В этом месте набережная внезапно обрывалась, обрывался и берег, кончалась замерзшая Нева с торосами, прямо колыбель для кошки, — впрочем, при чем тут кошка, я забыла, — обрывался и город, и пейзаж, но не навсегда и ненадолго, а только здесь и сейчас, как будто кусок другого дареного пейзажа вклеили в данный, причуда авангардиста. Рельеф резко понижался, и оказывалось, что мы стоим на высоком берегу, а скалистый и песчаный спуск (отгороженный от улицы решеткой в стиле ретро — а на кой отгораживать? кто туда полезет? сумасшедших хоть отбавляй, но не таких же) ведет к отмели, воде, шуму волн, к бухте, и за серым куском воды угадывалась целая водяная Сахара. Я вполуха слушала экскурсовода, заливавшего, что, мол, мы видим кусок мирового океана, пространственно-временную аномалию и тому подобное. Экскурсанты схватились за затворы камер, как за соломинки. Фото на память; смеху подобно.

Меня всегда слегка подташнивало, когда я сюда приходила и глядела на все это. Но почему-то не ходить сюда я не могла. Однообразным сие зрелище трудно было назвать, да к тому же каждый раз демонстрировалось что-нибудь новенькое.

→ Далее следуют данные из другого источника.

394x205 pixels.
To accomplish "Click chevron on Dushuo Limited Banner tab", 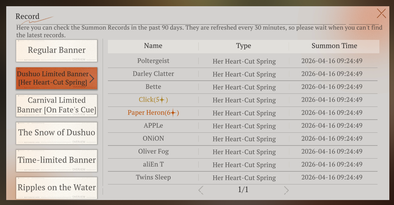I will pyautogui.click(x=92, y=78).
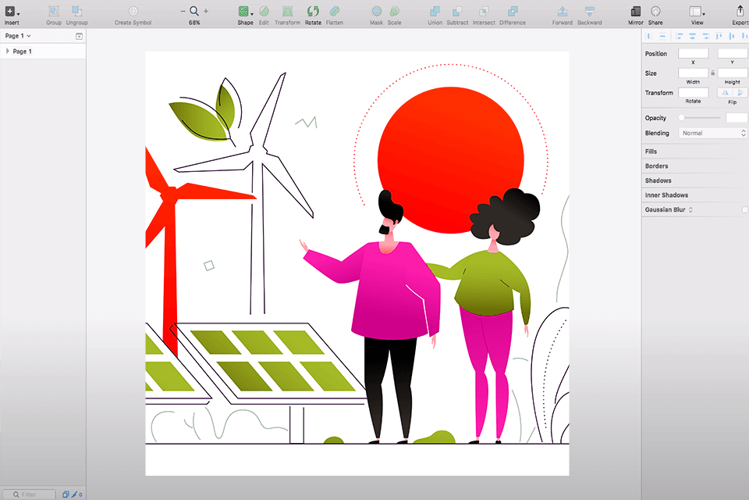Toggle the size lock for proportional resizing

(x=713, y=73)
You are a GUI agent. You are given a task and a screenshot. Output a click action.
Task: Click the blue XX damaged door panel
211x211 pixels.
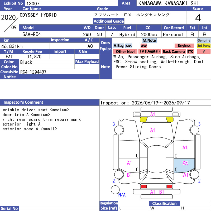pyautogui.click(x=184, y=165)

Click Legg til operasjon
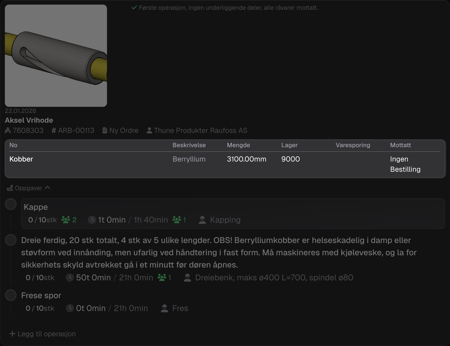tap(43, 334)
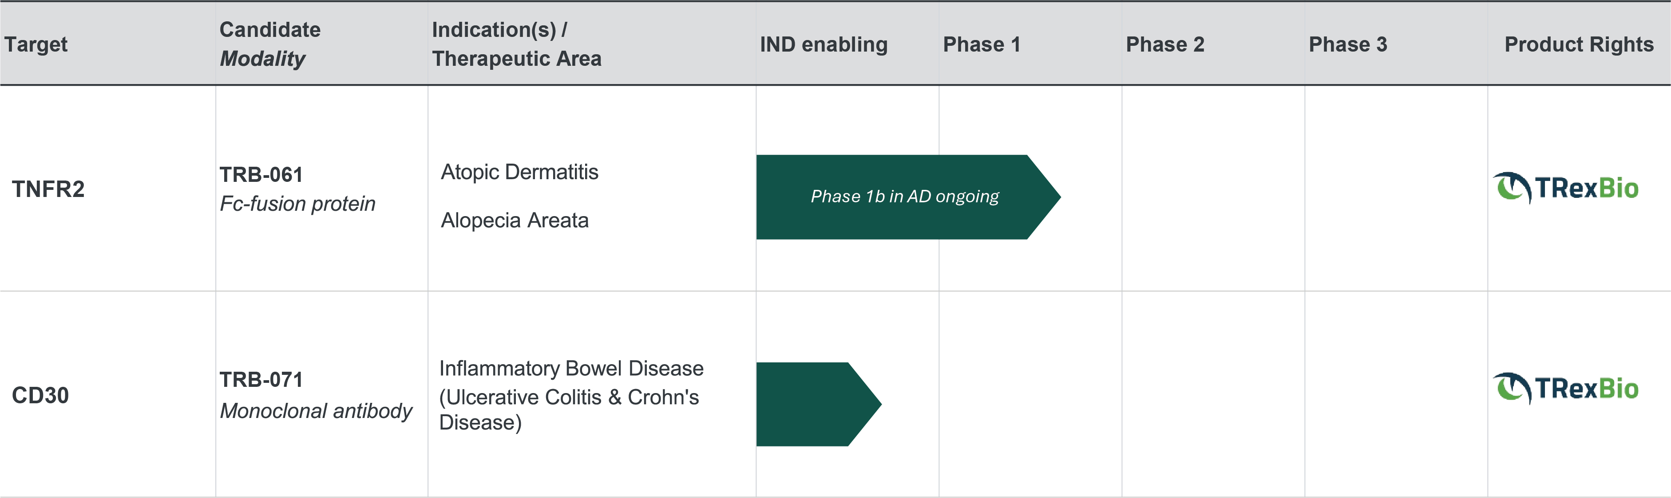Select the Indication(s) / Therapeutic Area header

[x=516, y=44]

Ластоногие опять подросли; впрочем, возможно, это другие, не различаю я их. Они полеживали на боку, вальяжные, как всегда, лениво потряхивая свободными ластами. Обращая к небу лилово-розовые усатые морды. Слуги тоже были на месте. По обыкновению, шастали туда-сюда, бесшумные волки размеров с тигров, волки, напоминавшие шакалов, с поджатыми хвостами: мути, мутанты. Как все холуи мира, слуги втягивали голову в плечи и старались выглядеть деловито и справно.

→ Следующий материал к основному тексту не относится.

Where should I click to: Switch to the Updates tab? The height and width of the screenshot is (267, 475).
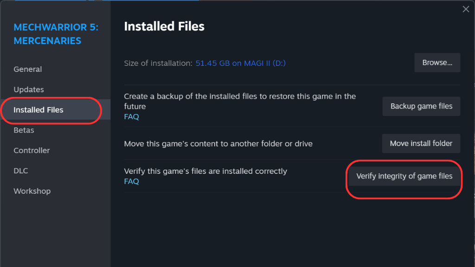[29, 89]
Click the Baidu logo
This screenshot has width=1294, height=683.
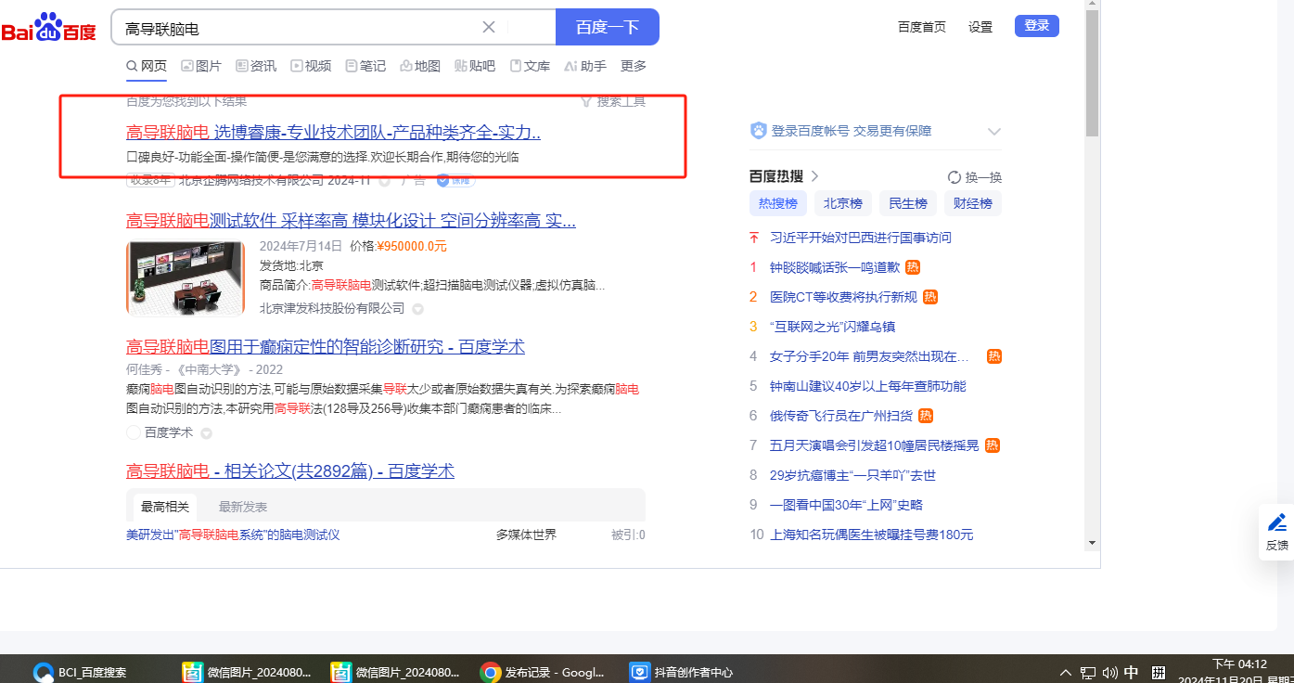[x=48, y=29]
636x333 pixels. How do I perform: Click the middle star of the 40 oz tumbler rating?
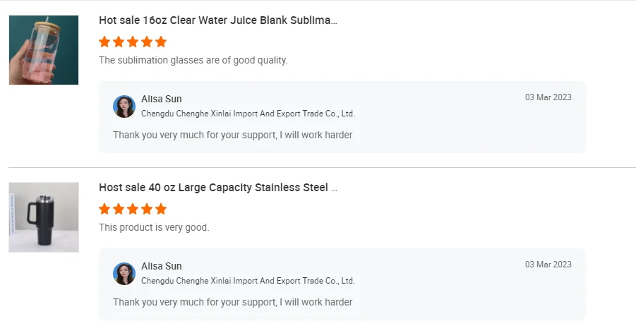(x=133, y=209)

— Смотри, — сказал Толя, — опять голубого бегемота приволокли.

Похоже, голубые бегемотики были у них козлами отпущения. Сегодняшний лежал кверху брюхом в маленькой заводи; слуги держали его за лапы — вчетвером, боролись с безработицей, себя сильно при этом не утруждали. Бегемотик то отбивался, то впадал в безнадежность и безразличие. Еще двое слуг, то прибегая, то убегая, кормили его разноцветными лягушками. Должно быть, где-то их ловили и пойманных пытались скормить бегемоту. Тот отплевывался, отфыркивался, сжимал челюсти. Подбегали еще двое слуг, разжимали ему зубы. По-моему, бегемот плакал.

Единый вскрик, общее «ох!», коллективный выдох прошел по толпе зрителей.

— Мальчик! Мальчик!

Там, внизу, по прибрежному песку бегал ребенок, бойкий и щуплый. Ластоногие косились на него. Слуги направились к нему. Уверенные, неторопливые.

В толпе кричали:

— Сделайте что-нибудь! Вызовите спасателей! Вызовите патруль! Чей ребенок? Безобразие! Как он туда попал? Помогите!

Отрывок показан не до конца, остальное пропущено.